Stored records
%%
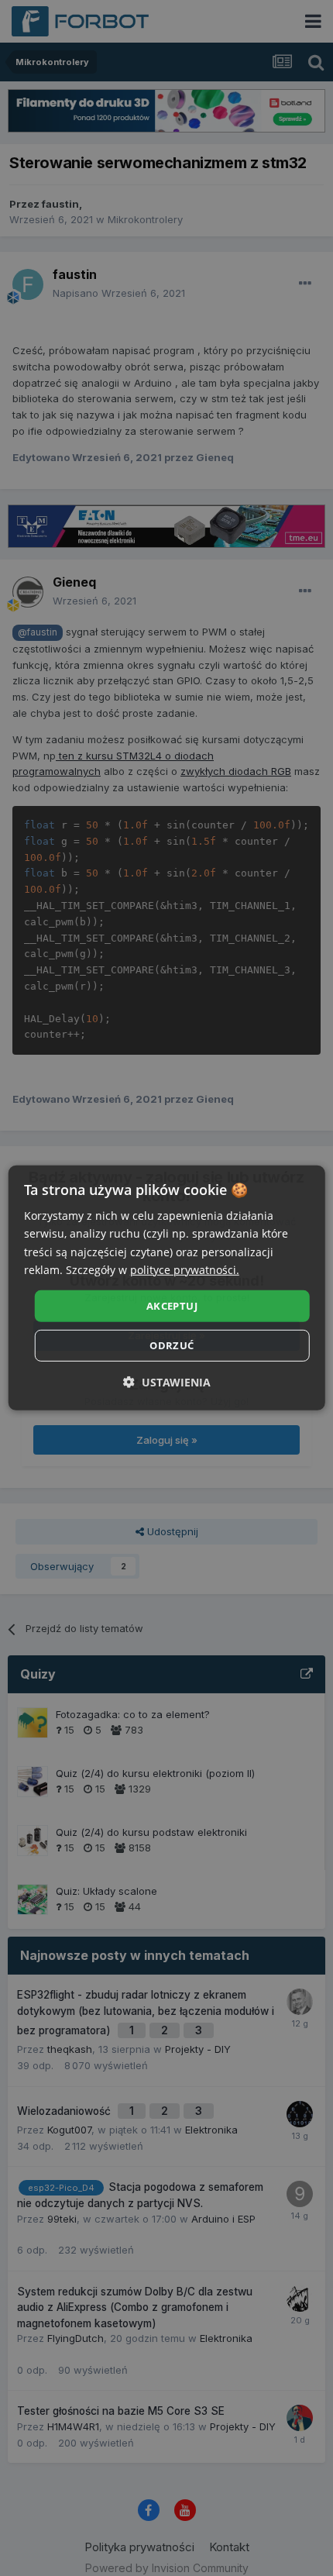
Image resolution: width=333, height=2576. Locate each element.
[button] (167, 1382)
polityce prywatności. (184, 1269)
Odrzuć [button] (171, 1345)
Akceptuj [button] (171, 1306)
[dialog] (167, 1288)
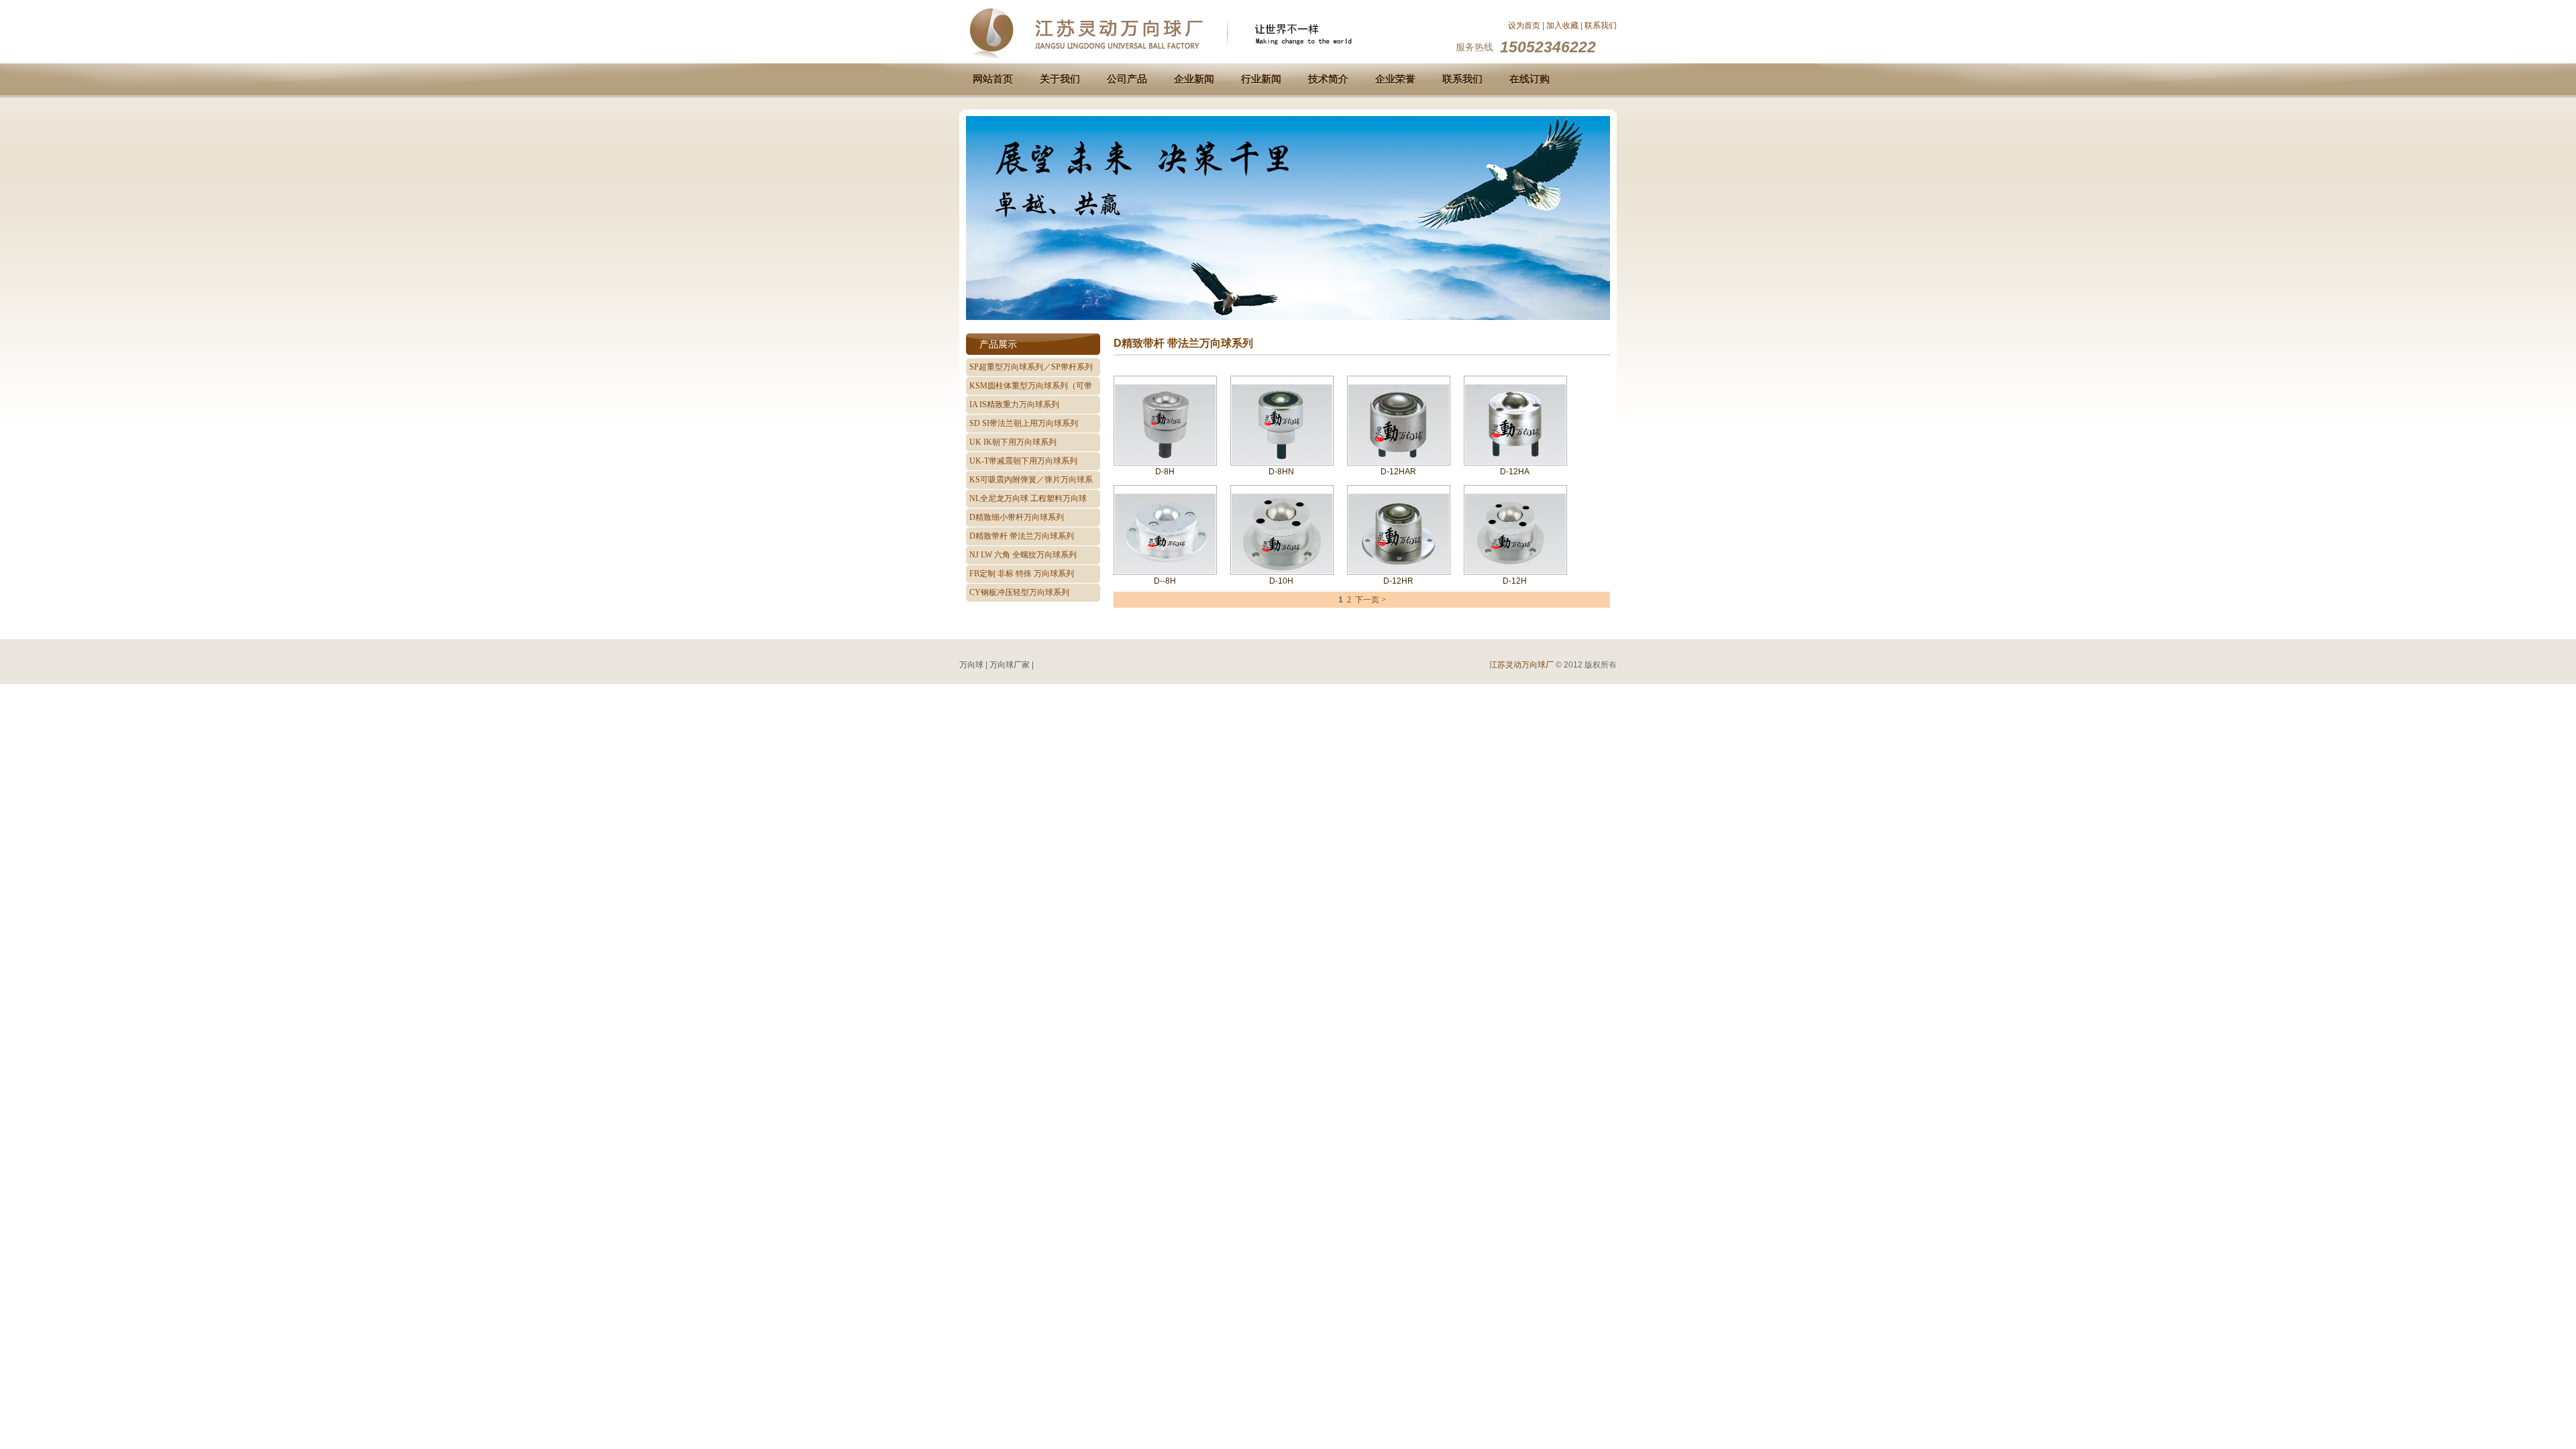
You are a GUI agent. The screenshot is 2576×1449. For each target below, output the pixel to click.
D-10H (1281, 581)
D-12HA (1514, 471)
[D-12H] (1515, 573)
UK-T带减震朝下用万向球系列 (1023, 461)
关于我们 (1060, 79)
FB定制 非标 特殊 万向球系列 (1021, 573)
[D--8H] (1165, 572)
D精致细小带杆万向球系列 (1016, 517)
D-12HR (1398, 581)
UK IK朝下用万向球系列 (1013, 442)
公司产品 (1127, 79)
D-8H (1165, 471)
%%
### Work instruction
In the data above, find the line containing "[button] (167, 1382)"; from there, please write out each line through the end, exactly, with the pictures omitted.

### Response area
[button] (167, 1382)
polityce prywatności. (184, 1269)
Odrzuć [button] (171, 1345)
Akceptuj [button] (171, 1306)
[dialog] (167, 1288)
You are a GUI agent. The screenshot is 2576×1449. For each target below, output the pixel to click.
D-10H (1281, 581)
D-12HA (1514, 471)
[D-12H] (1515, 573)
UK-T带减震朝下用万向球系列 (1023, 461)
关于我们 (1060, 79)
FB定制 非标 特殊 万向球系列 (1021, 573)
[D--8H] (1165, 572)
D精致细小带杆万向球系列 (1016, 517)
D-12HR (1398, 581)
UK IK朝下用万向球系列 (1013, 442)
公司产品 (1127, 79)
D-8H (1165, 471)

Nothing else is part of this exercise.